In questi giorni di isolamento causa coronavirus, siamo informati dai mass media della costante discussione attinente gli eurobond.
Gli emittendi (secondo alcuni) titoli di debito dell’intera UE. In precedenti articoli abbiamo evidenziato le difficoltà prodromiche per avere gli eurobond, qui per completezza velocemente le riassumo.
Un qualsiasi titolo di debito di uno Stato sovrano deve necessariamente avere la garanzia derivata dalla capacità impositiva e di riscossione dello Stato emittente per poter essere scambiato ed acquistato dai risparmiatori. Tutti, dal piccolo risparmiatore alle finanziarie, dai fondi comuni alle banche, eccetera.

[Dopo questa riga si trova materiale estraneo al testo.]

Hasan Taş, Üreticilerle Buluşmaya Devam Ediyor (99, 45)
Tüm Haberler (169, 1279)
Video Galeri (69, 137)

Gli eurobond finché non ci sarà una fiscalità comune in Europa non godranno di alcuna garanzia sia per il rimborso finale sia per il pagamento degli interessi nel corso di tutta la durata del titolo. Ammesso e non concesso che gli eurobond siano immessi nel mercato, saranno particolarmente dannosi per i titoli di debito della Repubblica Italiana perché creeranno due categorie di titoli: uno di serie “A”(eurobond) ed uno di serie “B” (titoli di Stato italiani). In caso di improbabile emissione, essendo gli eurobond sovraordinati ai titoli di Stato italiani, in presenza di difficoltà finanziare la Repubblica sarebbe costretta a non rimborsare i BTP per dare privilegio al rimborso degli eurobond.
I titoli di debito europei costringerebbero ad un incremento del tasso di emissione dei titoli di Stato italiani (BTP) per cercare di contrastare la concorrenza degli eurobond. La lista sembrerebbe bastevole per indicare che gli eurobond non potranno essere emessi come invece costantemente ci informano i mass media. Quando sopra risulta tuttavia incompleto, occorre addurre altre considerazioni attinenti al mandato della BCE e all’ orientamento della Corte costituzionale tedesca (non italiana). Scorrendo gli articoli dal 127 al 133 del Trattato per il Funzionamento dell’Unione Europea (TFUE) si vede chiaramente che fra i compiti della BCE non vi è quello di essere la banca europea prestatrice di ultima istanza. Chiariamo questo punto con un semplice esempio. Quando esisteva la Banca d’Italia pubblica (prima del divorzio fra Banca d’Italia e Ministero del Tesoro del 1981 – Ciampi Governatore e Andreatta Ministro del Tesoro) il Ministero del Tesoro emetteva titoli di debito e la parte invenduta che non veniva assorbita dal mercato, per prassi era acquistata dalla Banca d’Italia emettendo nuova moneta (non vi era alcuna norma che obbligasse la Banca centrale – ancora pubblica, non privata come l’attuale Bankitalia – a comprare la parte invenduta dei titoli di Stato della Repubblica).
Questa funzione di prestatrice di ultima istanza è sconosciuta fra gli attuali compiti della BCE. Perché diventi una nuova aggiuntiva funzione della BCE occorrerà ovviamente modificare il TFUE con i tempi ed i modi previsti per la modifica dei Trattati internazionali. Tempo verosimilmente stimato 1-2 anni (salvo intoppi). Altro ostacolo questa volta di carattere giudiziario risiede nel probabile atteggiamento della Corte costituzionale tedesca di Karlsruhe. L’orientamento immutato della Corte è che ogni direttiva o provvedimento dell’UE potrà essere riconosciuto all’interno dell’ordinamento tedesco solo nel caso non contrasti con i principi fondamentali della Costituzione tedesca. Un segno di quanto la Corte sia attenta alle iniziative della BCE lo si è visto in occasione della prima decisione sull’Omt lanciato nel 2012. Già allora, i tedeschi osservarono che “l’indipendenza accordata alla Bce comporta una notevole riduzione del livello di legittimazione democratica delle sue azioni e dovrebbe pertanto dare luogo a un’interpretazione restrittiva e ad un controllo giurisdizionale particolarmente rigoroso del suo mandato”. Certamente la Corte tedesca potrebbe cambiare orientamento circa i futuri eurobond, cambio che ad oggi parrebbe molto improbabile se non impossibile. Se avvenisse, cioò andrebbe in contraddizione con quanto sentenziato in precedenza. Dopo i tempi necessari (1-2 anni) per la modifica del TFUE occorrerebbe aggiungere, come minimo, un altro anno per il giudizio della Corte di Karlsruhe. Questo significa che per ben che vada gli eurobond sarebbero legittimamente disponibili non prima di tre anni. A quel tempo la pandemia sarà finita (speriamo da tempo), molti governi saranno patrimonio della Storia e il Parlamento europeo compresa la Commissione Europea saranno in scadenza. Sono sicuro che assisteremo (ahinoi) ancora per mesi alla discussione attinente gli (improbabili) emittendi eurobond.